__GOAL A__.
From the biography of Abish Kekilbayev below, list each office that its opening sentence says he held, along with the years given for it.

Abish Kekilbayev (sometimes Kekilbayuly, , Äbış Kekılbaiūly, ; 6 December 1939 – 11 December 2015) was a Kazakh National writer and politician who served as a Senator of Kazakhstan from 2002 to 2010, State Secretary of Kazakhstan from 1996 to 2002, and the Supreme Council Chairman from 1994 until its dissolution in 1995. 

During the Soviet period, Kekilbayev worked as literary writer in which his work have become a noticeable phenomenon in the literary life of Kazakhstan. He served as the Deputy Minister of Culture of the Kazakh SSR, the second secretary of Board of the Union of Writers, the head of department of the Central Committee of Communist Party of Kazakhstan, Head of the Records Office for Culture and Inter-Ethnic Relations of the Kazakh SSR Presidential Administration, the editor-in-chief of the Yegemen Qazaqstan newspaper, the literary employee of the Kazakh adebiety newspaper, the head of literature and art department of the Leninshyl jas newspaper editorial office.

Throughout his life Kekilbayev was recognized with several awards and titles such as Hero of Labour, National Writer of Kazakhstan, laureate of the State Prize, a philologist, academician of the Academy of Social Sciences, Emeritus Professor of Al-Farabi Kazakh National University and of the L. Gumilyov Eurasian State University.

Early life and career 
Born in the village of Ondy, Kekilbayev graduated from the philological faculty of the Al-Farabi Kazakh National University in 1962. He then began his career as a literary employee of the newspaper Qazaq adebieti.

From 1963 to 1965, he was the head of the department of literature and art of the editorial office of the newspaper "Leninshil zhas". Then he worked in the repertoire and editorial board of the Kazakh SSR Ministry of Culture. In the period from 1968 to 1970, Kekilbayev served in the Central Asian Military District in the ranks of the Soviet Army. During his service, he took part in the border conflict near Lake Zhalanashkol between Soviet border guards and Chinese military personnel.

After joining the Central Committee of the Communist Party of Kazakhstan in 1975, Kekilbaev published a number of essays in the spirit of communist propaganda. When discussing the new 1977 Constitution of the Soviet Union, he instead criticized the Constitution of the United States in the newspaper Socialist Kazakhstan where Kekilbaev wrote saying "Soviet people understand the draft of the new Constitution of the USSR as a new achievement of human thought in the persistent struggle for justice, as a new contribution to the consistent teaching of Marxism-Leninism."

__MATERIAL TO PROCESS__.

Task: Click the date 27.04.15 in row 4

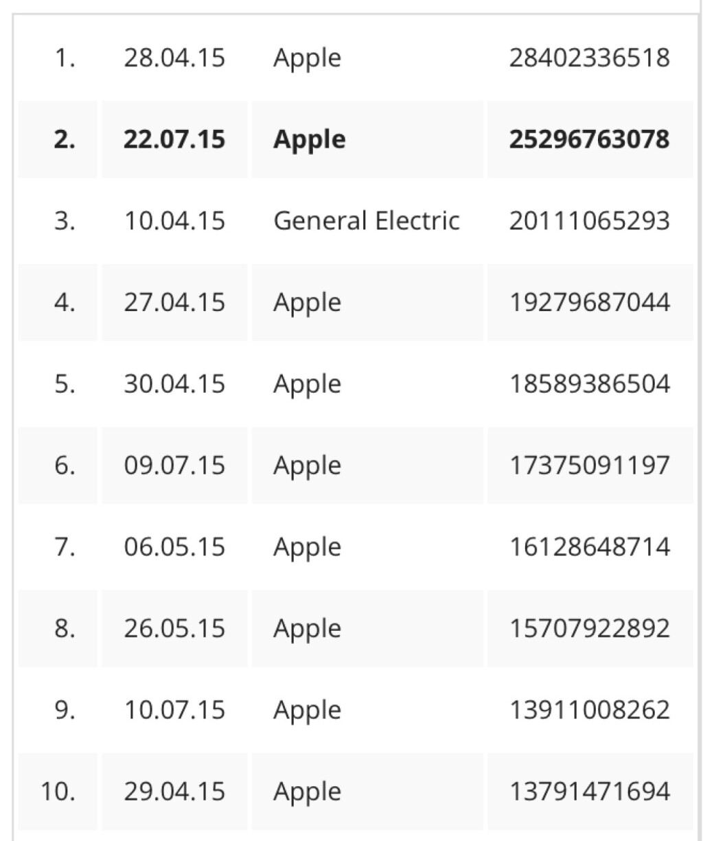Action: [174, 303]
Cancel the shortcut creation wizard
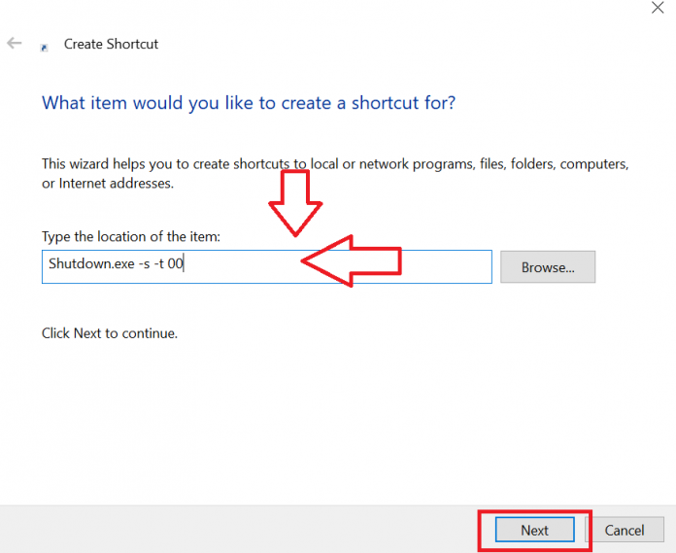Screen dimensions: 676x553 click(625, 530)
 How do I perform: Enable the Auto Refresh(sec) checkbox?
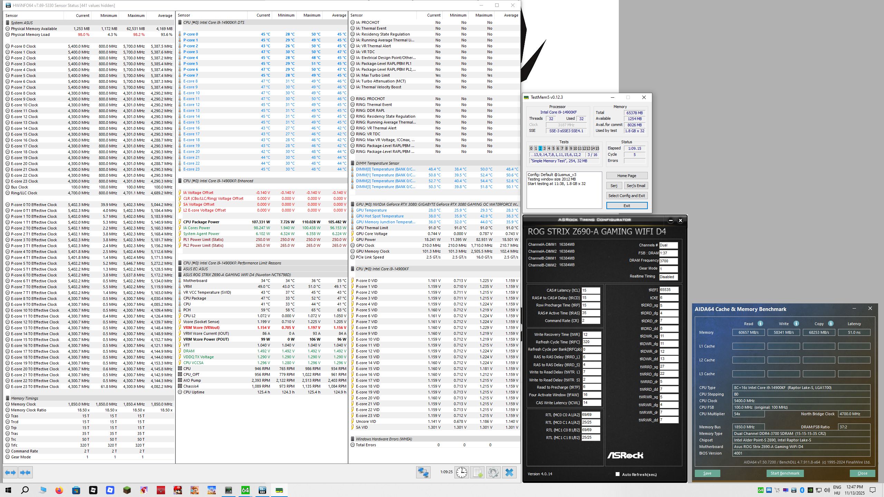[617, 474]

__GOAL B__.
Copy out the rows starting at the line that contains "How do I perform: Enable" and ending at the end of the rows, and leave the pictures out.

__WRITTEN SOLUTION A__.
- Senator of Kazakhstan, 2002 to 2010
- State Secretary of Kazakhstan, 1996 to 2002
- Supreme Council Chairman, 1994 until its dissolution in 1995

__WRITTEN SOLUTION B__.
 How do I perform: Enable the Auto Refresh(sec) checkbox?
[617, 474]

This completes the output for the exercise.